Ocracoke fisherman Gene Ballance and Robin Payne, president of the board of the newly formed Ocracoke Foundation, began working together to raise money to reopen the fish house. They received funding from the North Carolina Rural Center, economic development grants through Hyde County, and a grant from the Golden LEAF Foundation.
They met their goal and three years ago Ocracoke Seafood Company opened its doors. The story of the watermen’s association and the fish house has been one of success since then.
OWWA is managed by Ocracoke’s fishermen, under the umbrella of the non-profit Ocracoke Foundation. The fish house, which goes by the name “Ocracoke Seafood,” is now self-supporting. Money taken in at fundraisers contributes to educational outreach programs, such as guidance for teachers to use in their classrooms and research projects. Representatives from the watermen’s association participate in the North Carolina Seafood Festival in Morehead City, the North Carolina Museum of History, and the Core Sound Waterfowl Festival at Harkers Island. They produce promotional materials, including shirts with the OWWA logo, and bumper stickers which read, “Friends don’t let friends eat imported seafood,” thus supporting local buying. They are presently engaged in preparing a shallow draft barge to plant oysters in Pamlico Sound.

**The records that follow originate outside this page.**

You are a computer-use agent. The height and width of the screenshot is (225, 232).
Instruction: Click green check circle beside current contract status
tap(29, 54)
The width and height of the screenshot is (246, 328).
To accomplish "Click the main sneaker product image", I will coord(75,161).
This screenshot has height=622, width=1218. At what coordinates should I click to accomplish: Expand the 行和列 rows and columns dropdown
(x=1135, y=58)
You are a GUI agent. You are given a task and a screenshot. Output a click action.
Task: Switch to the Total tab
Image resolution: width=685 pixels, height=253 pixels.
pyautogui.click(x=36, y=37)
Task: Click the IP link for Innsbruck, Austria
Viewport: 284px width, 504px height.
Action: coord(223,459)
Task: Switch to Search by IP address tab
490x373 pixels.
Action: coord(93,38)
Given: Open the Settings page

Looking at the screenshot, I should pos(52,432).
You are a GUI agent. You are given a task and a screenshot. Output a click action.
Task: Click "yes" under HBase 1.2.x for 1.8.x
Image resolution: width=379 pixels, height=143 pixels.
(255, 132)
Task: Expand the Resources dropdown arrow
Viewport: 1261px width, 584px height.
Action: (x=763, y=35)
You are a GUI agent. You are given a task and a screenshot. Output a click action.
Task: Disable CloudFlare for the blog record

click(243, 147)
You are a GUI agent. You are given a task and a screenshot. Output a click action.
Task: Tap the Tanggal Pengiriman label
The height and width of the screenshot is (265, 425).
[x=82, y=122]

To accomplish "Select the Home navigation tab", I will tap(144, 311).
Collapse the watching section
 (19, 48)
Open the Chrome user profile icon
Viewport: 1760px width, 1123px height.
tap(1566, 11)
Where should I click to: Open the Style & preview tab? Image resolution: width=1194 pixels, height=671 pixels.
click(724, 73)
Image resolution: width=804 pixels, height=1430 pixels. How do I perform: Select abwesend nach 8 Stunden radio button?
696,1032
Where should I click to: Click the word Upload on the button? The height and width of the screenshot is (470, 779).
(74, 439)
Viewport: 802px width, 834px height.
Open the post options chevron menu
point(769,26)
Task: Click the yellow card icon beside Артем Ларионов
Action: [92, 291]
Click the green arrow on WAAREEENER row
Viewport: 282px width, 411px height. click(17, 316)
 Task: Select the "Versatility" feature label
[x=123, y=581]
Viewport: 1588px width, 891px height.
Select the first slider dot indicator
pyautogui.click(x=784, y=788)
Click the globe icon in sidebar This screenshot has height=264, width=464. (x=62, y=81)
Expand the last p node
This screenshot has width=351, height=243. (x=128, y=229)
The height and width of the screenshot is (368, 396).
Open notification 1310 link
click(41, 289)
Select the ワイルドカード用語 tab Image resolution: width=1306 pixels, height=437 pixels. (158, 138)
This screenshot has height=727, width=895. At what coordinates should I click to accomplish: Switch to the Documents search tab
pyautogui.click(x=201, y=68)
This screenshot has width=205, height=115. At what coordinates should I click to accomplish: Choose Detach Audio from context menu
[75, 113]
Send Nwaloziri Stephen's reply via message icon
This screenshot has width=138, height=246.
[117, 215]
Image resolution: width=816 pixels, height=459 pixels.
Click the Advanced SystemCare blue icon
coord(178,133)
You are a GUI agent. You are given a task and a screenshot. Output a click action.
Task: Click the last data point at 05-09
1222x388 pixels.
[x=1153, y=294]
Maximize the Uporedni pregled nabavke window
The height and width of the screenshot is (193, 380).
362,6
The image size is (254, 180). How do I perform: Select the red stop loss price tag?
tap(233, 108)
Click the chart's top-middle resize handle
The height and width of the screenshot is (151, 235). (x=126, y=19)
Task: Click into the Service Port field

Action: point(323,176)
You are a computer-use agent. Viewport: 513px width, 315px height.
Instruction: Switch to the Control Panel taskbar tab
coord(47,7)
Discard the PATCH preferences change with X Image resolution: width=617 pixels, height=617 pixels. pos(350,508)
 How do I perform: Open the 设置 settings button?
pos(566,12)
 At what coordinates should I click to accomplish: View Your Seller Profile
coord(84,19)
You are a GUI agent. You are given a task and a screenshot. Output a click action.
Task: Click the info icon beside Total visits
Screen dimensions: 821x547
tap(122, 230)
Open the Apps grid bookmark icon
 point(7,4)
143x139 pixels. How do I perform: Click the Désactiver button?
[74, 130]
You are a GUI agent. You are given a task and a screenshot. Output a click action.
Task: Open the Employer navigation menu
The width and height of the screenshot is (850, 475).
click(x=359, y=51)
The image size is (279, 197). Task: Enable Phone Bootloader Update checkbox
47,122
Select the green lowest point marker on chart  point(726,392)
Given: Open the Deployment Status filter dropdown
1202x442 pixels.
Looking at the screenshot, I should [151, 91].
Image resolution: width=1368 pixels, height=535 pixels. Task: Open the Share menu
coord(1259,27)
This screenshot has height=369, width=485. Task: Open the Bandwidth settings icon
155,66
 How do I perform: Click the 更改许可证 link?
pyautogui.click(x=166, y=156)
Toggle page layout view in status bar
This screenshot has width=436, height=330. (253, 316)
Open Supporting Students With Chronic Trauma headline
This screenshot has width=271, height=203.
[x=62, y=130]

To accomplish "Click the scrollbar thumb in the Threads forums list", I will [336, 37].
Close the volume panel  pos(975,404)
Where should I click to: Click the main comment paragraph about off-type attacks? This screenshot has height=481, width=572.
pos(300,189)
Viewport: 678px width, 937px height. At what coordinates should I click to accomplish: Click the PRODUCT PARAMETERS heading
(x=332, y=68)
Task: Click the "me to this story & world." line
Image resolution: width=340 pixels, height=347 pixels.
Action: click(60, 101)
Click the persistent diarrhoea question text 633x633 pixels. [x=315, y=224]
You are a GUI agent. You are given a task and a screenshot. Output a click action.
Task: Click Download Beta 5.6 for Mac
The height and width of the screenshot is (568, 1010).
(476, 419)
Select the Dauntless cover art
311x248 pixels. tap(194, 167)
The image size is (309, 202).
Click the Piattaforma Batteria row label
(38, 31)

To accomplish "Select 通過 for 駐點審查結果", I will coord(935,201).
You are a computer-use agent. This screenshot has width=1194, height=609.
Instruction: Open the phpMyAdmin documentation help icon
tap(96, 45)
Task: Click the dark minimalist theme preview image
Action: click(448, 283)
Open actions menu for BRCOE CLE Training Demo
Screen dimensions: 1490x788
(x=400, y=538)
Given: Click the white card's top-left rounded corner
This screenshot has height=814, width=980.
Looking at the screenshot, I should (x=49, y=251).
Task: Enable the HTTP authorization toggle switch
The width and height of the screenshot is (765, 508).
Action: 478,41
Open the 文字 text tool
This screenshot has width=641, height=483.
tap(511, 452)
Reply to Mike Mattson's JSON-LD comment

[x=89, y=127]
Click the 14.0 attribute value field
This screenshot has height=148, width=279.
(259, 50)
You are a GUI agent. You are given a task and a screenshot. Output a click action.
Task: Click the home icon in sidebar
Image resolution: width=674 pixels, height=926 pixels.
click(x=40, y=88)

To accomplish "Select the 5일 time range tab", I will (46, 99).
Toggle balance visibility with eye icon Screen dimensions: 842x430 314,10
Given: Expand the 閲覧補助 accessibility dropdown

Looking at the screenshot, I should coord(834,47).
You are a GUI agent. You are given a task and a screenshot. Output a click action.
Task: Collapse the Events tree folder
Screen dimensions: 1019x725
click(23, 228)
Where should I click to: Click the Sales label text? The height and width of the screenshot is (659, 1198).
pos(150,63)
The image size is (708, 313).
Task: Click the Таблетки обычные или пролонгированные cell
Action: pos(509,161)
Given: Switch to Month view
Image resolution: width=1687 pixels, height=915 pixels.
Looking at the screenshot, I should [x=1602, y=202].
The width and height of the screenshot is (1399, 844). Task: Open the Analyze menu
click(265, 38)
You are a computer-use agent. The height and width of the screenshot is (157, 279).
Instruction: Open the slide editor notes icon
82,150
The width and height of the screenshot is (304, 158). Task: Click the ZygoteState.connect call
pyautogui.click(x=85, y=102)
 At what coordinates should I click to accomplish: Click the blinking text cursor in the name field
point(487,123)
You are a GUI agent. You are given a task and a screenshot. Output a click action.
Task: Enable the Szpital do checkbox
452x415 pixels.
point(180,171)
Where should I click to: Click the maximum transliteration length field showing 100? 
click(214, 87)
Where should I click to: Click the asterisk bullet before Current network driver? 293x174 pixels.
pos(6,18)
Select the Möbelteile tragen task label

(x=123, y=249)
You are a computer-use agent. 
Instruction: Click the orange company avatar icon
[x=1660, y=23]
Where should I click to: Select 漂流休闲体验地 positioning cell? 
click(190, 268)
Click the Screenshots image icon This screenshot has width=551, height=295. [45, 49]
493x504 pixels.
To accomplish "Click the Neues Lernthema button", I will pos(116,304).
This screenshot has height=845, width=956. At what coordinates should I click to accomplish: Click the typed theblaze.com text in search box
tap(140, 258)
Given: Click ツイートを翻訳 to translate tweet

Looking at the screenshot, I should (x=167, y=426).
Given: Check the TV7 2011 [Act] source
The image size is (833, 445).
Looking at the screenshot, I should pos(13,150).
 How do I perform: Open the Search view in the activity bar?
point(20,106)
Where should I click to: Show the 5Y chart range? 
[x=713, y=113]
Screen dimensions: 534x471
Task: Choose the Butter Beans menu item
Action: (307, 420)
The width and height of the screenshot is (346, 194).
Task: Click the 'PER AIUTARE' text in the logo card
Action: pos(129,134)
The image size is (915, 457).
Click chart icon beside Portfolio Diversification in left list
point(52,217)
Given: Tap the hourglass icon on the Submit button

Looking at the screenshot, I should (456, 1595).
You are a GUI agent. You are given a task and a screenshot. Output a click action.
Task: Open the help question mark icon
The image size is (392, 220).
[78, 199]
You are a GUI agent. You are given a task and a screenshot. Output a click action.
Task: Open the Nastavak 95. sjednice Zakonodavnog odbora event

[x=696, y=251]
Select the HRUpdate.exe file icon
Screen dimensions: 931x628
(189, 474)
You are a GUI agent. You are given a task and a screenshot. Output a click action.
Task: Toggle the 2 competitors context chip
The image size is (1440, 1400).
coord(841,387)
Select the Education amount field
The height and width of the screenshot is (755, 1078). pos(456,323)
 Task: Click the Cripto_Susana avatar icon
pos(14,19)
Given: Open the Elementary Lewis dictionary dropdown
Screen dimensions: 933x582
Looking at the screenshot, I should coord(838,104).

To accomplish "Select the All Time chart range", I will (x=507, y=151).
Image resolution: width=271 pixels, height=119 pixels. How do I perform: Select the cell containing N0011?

OWWA officers include David Hilton representing fin fishing, Jerry Lukefahr for shellfish, and Ernie Dosier for charter boat fishing. David Hilton is also the president of Ocracoke Seafood. They are presently working with N.C. Sea Grant to bring more diversity and better marketing, using the brand name “Ocracoke Fresh; Caught Today the Traditional Way.”
Hardy Plyer is the manager of Ocracoke Seafood, and his wife, Patti Johnson Plyer, runs the retail department which sells seafood to the public.
One of the T-shirts in the quilt depicts a fish camp with the words, “Hardy’s Fish Camp and Disco.” It was designed for Hardy and Patti’s wedding party, when the long-time partners decided to tie the knot.
Other T-shirts feature such water-related businesses as Tradewinds Bait and Tackle Shop, The Anchorage Marina, Fat Boy’s Fish Company, and Native Parasail.
Shirts from several of the charter-boat captains are represented, including Ronnie O’Neal’s Miss Kathleen, Farris O’Neal’s Drum Stick, John Ferrara’s Fish Tale, and Reid Robinson’s Devereux. There is a shirt from Rob Temple’s sailboat Wind Fall, from Rodney Mason’s hunting guide service, and from Wade Austin’s duck hunting business, as well as from the Ocracoke Island Crab Festival that used to draw big crowds.
One of the last T-shirts Joyce got was the one with the above mentioned quotation about messing about in boats, which seems to capture the spirit of this fishing community. The people who had originally marketed the shirts sold them at the Gathering Place, a little shop which stood at the entrance to the Community Store docks. The shop itself had been moved to a building in another part of the village, and the current owners, John and Ginny Moss, had stopped selling the shirts. Ben O’Neal still had one however, and when he heard that Joyce was waiting for one to complete her quilt, he left it stuffed in the handle of her door latch. Joyce finished the quilt and presented it to OWWA.
Raffle tickets for the quilt sell for $15 and can be bought at the fish house when it reopens at Easter or online at www.ocracokewatermen.org. The winning ticket will be picked at OWWA’s Labor Day Fish Fry.